▶ TASK DESCRIPTION:
Look below for the line holding "The width and height of the screenshot is (1496, 812)." and the line holding "The image size is (1456, 830).". Repeat those two and everything between, exactly.
*** Block opens ***
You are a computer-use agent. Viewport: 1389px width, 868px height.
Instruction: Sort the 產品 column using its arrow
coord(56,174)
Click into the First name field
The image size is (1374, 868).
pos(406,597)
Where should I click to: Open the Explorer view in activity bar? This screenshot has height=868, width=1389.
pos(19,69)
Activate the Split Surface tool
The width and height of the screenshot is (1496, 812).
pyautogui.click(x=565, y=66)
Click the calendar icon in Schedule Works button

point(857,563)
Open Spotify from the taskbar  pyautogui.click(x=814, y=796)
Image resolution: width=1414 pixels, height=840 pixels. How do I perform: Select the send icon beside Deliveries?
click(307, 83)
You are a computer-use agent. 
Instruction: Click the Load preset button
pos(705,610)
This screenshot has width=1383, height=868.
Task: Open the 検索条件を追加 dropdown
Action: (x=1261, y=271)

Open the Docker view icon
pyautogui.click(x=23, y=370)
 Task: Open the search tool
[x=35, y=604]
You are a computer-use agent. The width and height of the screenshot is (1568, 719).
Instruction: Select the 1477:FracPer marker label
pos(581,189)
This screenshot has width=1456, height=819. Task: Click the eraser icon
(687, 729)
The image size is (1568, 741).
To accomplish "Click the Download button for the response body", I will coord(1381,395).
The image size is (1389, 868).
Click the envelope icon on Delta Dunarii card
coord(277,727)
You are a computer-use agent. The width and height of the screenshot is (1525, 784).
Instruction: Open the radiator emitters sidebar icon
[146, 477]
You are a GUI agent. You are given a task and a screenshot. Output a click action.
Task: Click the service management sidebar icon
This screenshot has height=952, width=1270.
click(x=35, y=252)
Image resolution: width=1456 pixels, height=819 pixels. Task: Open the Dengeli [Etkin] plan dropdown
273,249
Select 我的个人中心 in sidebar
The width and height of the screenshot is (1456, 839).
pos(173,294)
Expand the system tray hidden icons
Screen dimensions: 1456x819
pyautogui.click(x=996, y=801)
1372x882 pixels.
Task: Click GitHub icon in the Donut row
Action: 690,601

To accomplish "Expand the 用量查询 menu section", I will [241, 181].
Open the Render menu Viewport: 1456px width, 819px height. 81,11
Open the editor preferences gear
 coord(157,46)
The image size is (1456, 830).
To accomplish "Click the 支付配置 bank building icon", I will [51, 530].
*** Block closes ***
▶ ANSWER FOR THIS EXERCISE:
The width and height of the screenshot is (1496, 812).
pyautogui.click(x=565, y=66)
Click the calendar icon in Schedule Works button

point(857,563)
Open Spotify from the taskbar  pyautogui.click(x=814, y=796)
Image resolution: width=1414 pixels, height=840 pixels. How do I perform: Select the send icon beside Deliveries?
click(307, 83)
You are a computer-use agent. 
Instruction: Click the Load preset button
pos(705,610)
This screenshot has width=1383, height=868.
Task: Open the 検索条件を追加 dropdown
Action: (x=1261, y=271)

Open the Docker view icon
pyautogui.click(x=23, y=370)
 Task: Open the search tool
[x=35, y=604]
You are a computer-use agent. The width and height of the screenshot is (1568, 719).
Instruction: Select the 1477:FracPer marker label
pos(581,189)
This screenshot has width=1456, height=819. Task: Click the eraser icon
(687, 729)
The image size is (1568, 741).
To accomplish "Click the Download button for the response body", I will coord(1381,395).
The image size is (1389, 868).
Click the envelope icon on Delta Dunarii card
coord(277,727)
You are a computer-use agent. The width and height of the screenshot is (1525, 784).
Instruction: Open the radiator emitters sidebar icon
[146, 477]
You are a GUI agent. You are given a task and a screenshot. Output a click action.
Task: Click the service management sidebar icon
This screenshot has height=952, width=1270.
click(x=35, y=252)
Image resolution: width=1456 pixels, height=819 pixels. Task: Open the Dengeli [Etkin] plan dropdown
273,249
Select 我的个人中心 in sidebar
The width and height of the screenshot is (1456, 839).
pos(173,294)
Expand the system tray hidden icons
Screen dimensions: 1456x819
pyautogui.click(x=996, y=801)
1372x882 pixels.
Task: Click GitHub icon in the Donut row
Action: 690,601

To accomplish "Expand the 用量查询 menu section", I will [241, 181].
Open the Render menu Viewport: 1456px width, 819px height. 81,11
Open the editor preferences gear
 coord(157,46)
The image size is (1456, 830).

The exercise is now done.